[Stored records]
···

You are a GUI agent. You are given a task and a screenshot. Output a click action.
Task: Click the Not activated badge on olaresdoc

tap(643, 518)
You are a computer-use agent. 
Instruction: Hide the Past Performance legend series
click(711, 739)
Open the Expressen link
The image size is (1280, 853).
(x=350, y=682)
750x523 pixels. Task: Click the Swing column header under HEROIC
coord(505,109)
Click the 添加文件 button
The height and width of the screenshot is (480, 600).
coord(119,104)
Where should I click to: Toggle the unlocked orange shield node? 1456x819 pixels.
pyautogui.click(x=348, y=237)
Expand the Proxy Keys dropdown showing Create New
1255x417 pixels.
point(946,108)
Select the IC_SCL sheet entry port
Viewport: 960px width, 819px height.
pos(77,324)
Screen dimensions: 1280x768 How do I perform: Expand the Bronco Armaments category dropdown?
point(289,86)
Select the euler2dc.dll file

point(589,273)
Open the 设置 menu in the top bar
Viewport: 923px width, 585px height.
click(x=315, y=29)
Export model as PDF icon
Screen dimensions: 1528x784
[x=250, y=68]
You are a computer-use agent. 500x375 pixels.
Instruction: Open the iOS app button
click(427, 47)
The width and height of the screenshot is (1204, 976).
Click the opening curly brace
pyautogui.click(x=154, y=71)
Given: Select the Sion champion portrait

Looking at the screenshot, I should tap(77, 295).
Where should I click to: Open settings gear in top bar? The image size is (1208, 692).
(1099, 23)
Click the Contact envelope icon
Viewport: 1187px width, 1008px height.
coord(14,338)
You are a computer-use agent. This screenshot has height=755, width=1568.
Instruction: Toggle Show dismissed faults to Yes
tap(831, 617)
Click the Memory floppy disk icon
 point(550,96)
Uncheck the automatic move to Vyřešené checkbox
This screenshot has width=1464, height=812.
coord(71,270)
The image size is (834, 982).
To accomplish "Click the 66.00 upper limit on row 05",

···

### What is expected
Could you copy every record above exactly as written?

### Expected answer
You are a GUI agent. You are given a task and a screenshot. Output a click action.
Task: Click the Not activated badge on olaresdoc

tap(643, 518)
You are a computer-use agent. 
Instruction: Hide the Past Performance legend series
click(711, 739)
Open the Expressen link
The image size is (1280, 853).
(x=350, y=682)
750x523 pixels. Task: Click the Swing column header under HEROIC
coord(505,109)
Click the 添加文件 button
The height and width of the screenshot is (480, 600).
coord(119,104)
Where should I click to: Toggle the unlocked orange shield node? 1456x819 pixels.
pyautogui.click(x=348, y=237)
Expand the Proxy Keys dropdown showing Create New
1255x417 pixels.
point(946,108)
Select the IC_SCL sheet entry port
Viewport: 960px width, 819px height.
pos(77,324)
Screen dimensions: 1280x768 How do I perform: Expand the Bronco Armaments category dropdown?
point(289,86)
Select the euler2dc.dll file

point(589,273)
Open the 设置 menu in the top bar
Viewport: 923px width, 585px height.
click(x=315, y=29)
Export model as PDF icon
Screen dimensions: 1528x784
[x=250, y=68]
You are a computer-use agent. 500x375 pixels.
Instruction: Open the iOS app button
click(427, 47)
The width and height of the screenshot is (1204, 976).
Click the opening curly brace
pyautogui.click(x=154, y=71)
Given: Select the Sion champion portrait

Looking at the screenshot, I should tap(77, 295).
Where should I click to: Open settings gear in top bar? The image size is (1208, 692).
(1099, 23)
Click the Contact envelope icon
Viewport: 1187px width, 1008px height.
coord(14,338)
You are a computer-use agent. This screenshot has height=755, width=1568.
Instruction: Toggle Show dismissed faults to Yes
tap(831, 617)
Click the Memory floppy disk icon
 point(550,96)
Uncheck the automatic move to Vyřešené checkbox
This screenshot has width=1464, height=812.
coord(71,270)
The image size is (834, 982).
To accomplish "Click the 66.00 upper limit on row 05",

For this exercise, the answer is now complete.